Mniej więcej dwa razy do roku dziennikarze i politycy bardziej niż kiedykolwiek interesują się Jurkiem Owsiakiem i organizowanymi przez niego imprezami: Wielką Orkiestrą Świątecznej Pomocy oraz festiwalem Woodstock. W tym roku zdecydowano, że Woodstock odbędzie się wcześniej, z uwagi na Światowe Dni Młodzieży. Niestety, mimo to organizatorzy imprezy borykają się ze sporymi problemami: niedawno władze Kostrzyna stwierdziły, że festiwal to impreza o podwyższonym ryzyku, mimo że co roku ekipa Owsiaka uczula młodzież na zagrożenia wynikające z zabawy na taką skalę.
Woodstocku postanowiła bronić Karolina Korwin Piotrowska, która w felietonie dla O2 skomentowała atmosferę wokół festiwalu. Dostało się zwłaszcza prawicowej dziennikarce Anicie Gargas, która stwierdziła w wywiadzie dla telewizji Salve TV, że na Woodstocku... "ludzie umierają z gorąca, a w namiotach gotują się ich zwłoki":
Anita Gargas stwierdziła, że Owsiak nie dbał w ogóle o zabezpieczenie tej imprezy, że samochody wjeżdżały w tłum, że w namiotach gotowały się zwłoki i nikt tego nie zauważał. "Były też przypadki, że ktoś skonał w nagrzanym namiocie i nikt nawet nie zauważył, że się gotuje jego ciało". Brzmi strasznie, jak z horroru, wyobraźnia podsuwa natychmiast obrazy gotujących się zwłok, rodem raczej z serialu "Kości" niż "Ojciec Mateusz". Już widzimy pod powiekami te hordy pijanych miłośników rocka, trawki, alkoholu oraz regularne oddziały nagich zboczeńców jadące na Woodstock. Groza pełna - pisze Korwin Piotrowska.

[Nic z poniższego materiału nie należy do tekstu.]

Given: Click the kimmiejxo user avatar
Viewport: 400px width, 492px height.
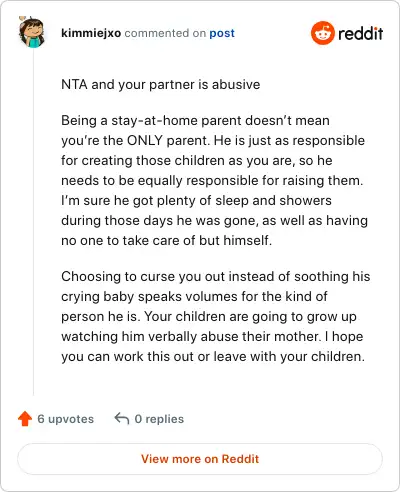Looking at the screenshot, I should click(x=32, y=32).
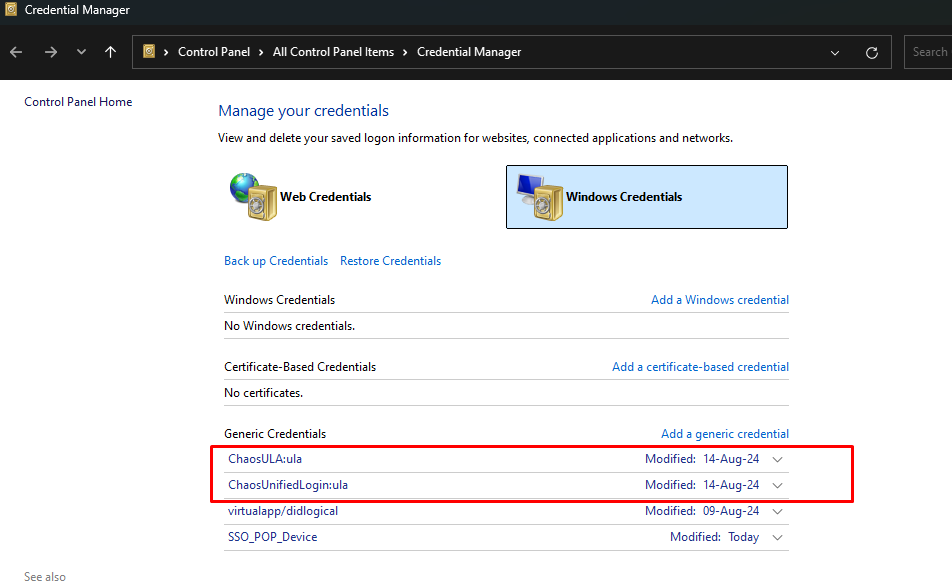This screenshot has height=585, width=952.
Task: Click the Windows Credentials vault icon
Action: (x=538, y=195)
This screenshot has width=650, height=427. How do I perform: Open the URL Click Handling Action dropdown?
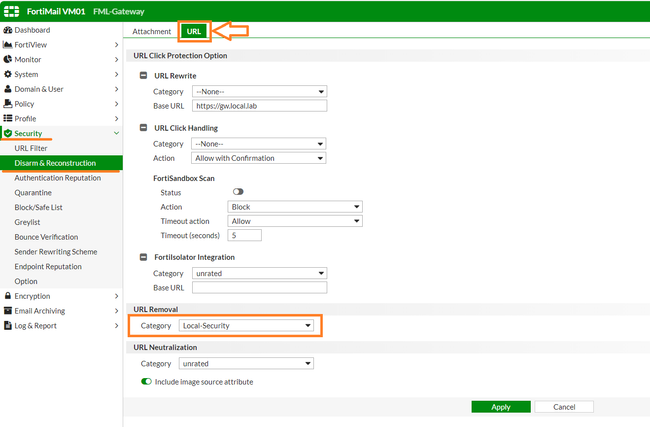tap(258, 158)

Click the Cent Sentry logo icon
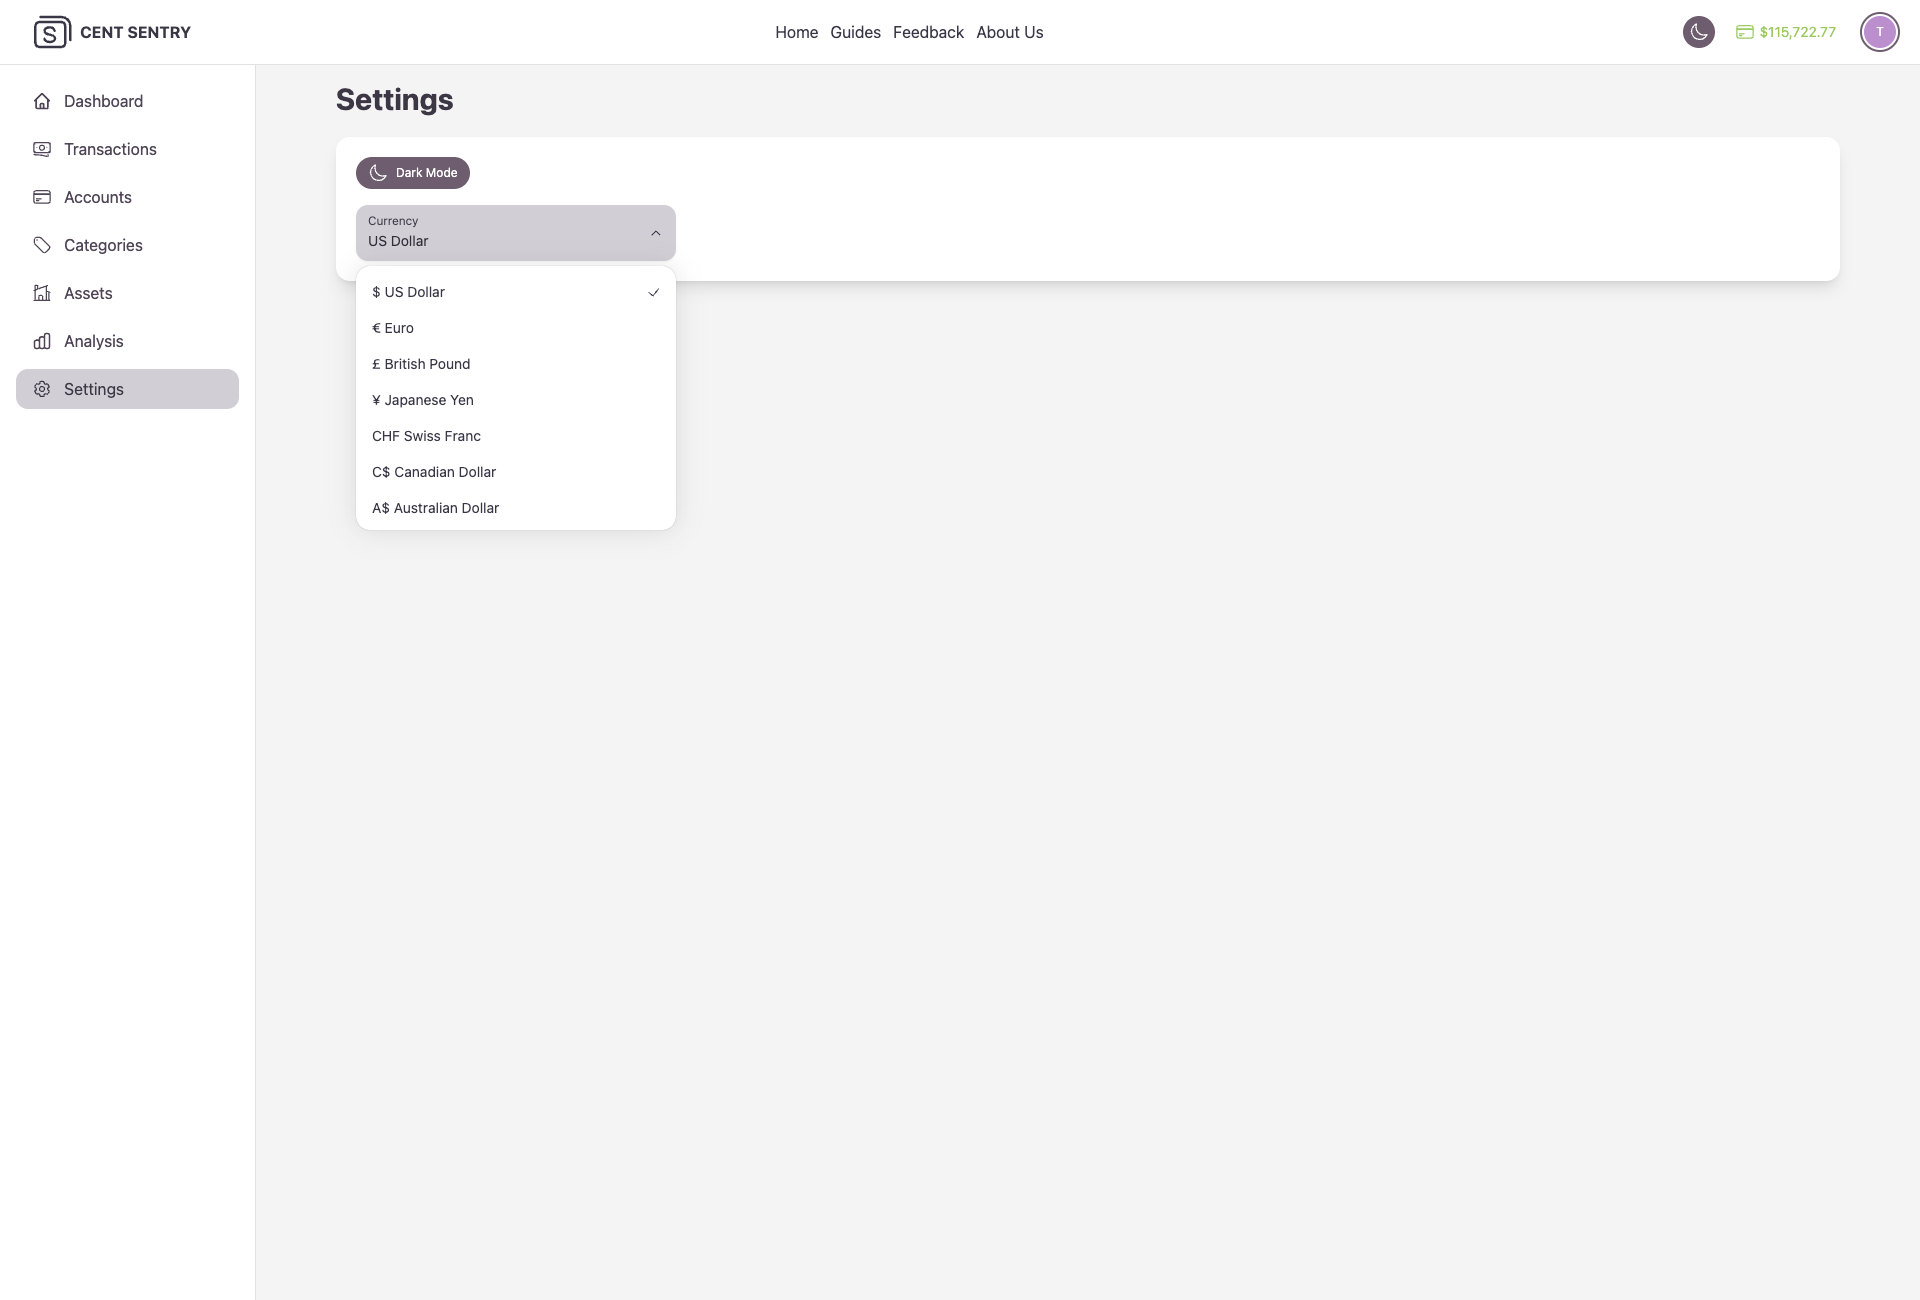(51, 32)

Gargas stwierdziła także, że na Woodstocku "dilerzy mają eldorado", a wszystko odbywa się za przyzwoleniem Jurka Owsiaka, który wywodzi się z PRL-u i teraz namawia młodych przeciwko władzy. Zdaniem Korwin Piotrowskiej argumenty są bezzasadne, a politykom chodzi tylko o to, by oczernić Owsiaka i spowodować do zawieszenia organizacji Woodstocku. W zamian dziennikarka proponuje przyjrzeć się uczestnikom Światowych Dni Młodzieży, którzy zapewne też spróbowali w swoim życiu alkoholu, narkotyków oraz seksu. Nie ma w tym nic dziwnego, bo takie jest prawo młodości:
Wbrew temu, co opowiada pani Gargas, Owsiak i jego ludzie robili i nadal robią wszystko, by zapewnić bezpieczeństwo obecnym tam młodym ludziom - pisze Korwin Piotrowska. Narkotyki, szanowna pani są wszędzie, jak i seks, nagie biusty, tarzanie się w błocie oraz wrzaski po nocy. Zapewniam, że potencjalni uczestnicy ŚDM też niejedno zapewne za uszami mają, niejedną pewnie flaszkę wypiją, może nawet coś wypalą i prezerwatywę niejedną zużyją. I świetnie. Życzę im tego z całego serca. Bo na tym polega szanowna pani młodość, na tym polega prawdziwe życie po prostu, to jest właśnie wolność wyboru i zabawa. Życzyłabym z całego serca wszystkim uczestnikom ŚDM, którzy idą w miliony, aby byli naprawdę bezpieczni, a nie tylko na potrzeby medialnych komunikatów.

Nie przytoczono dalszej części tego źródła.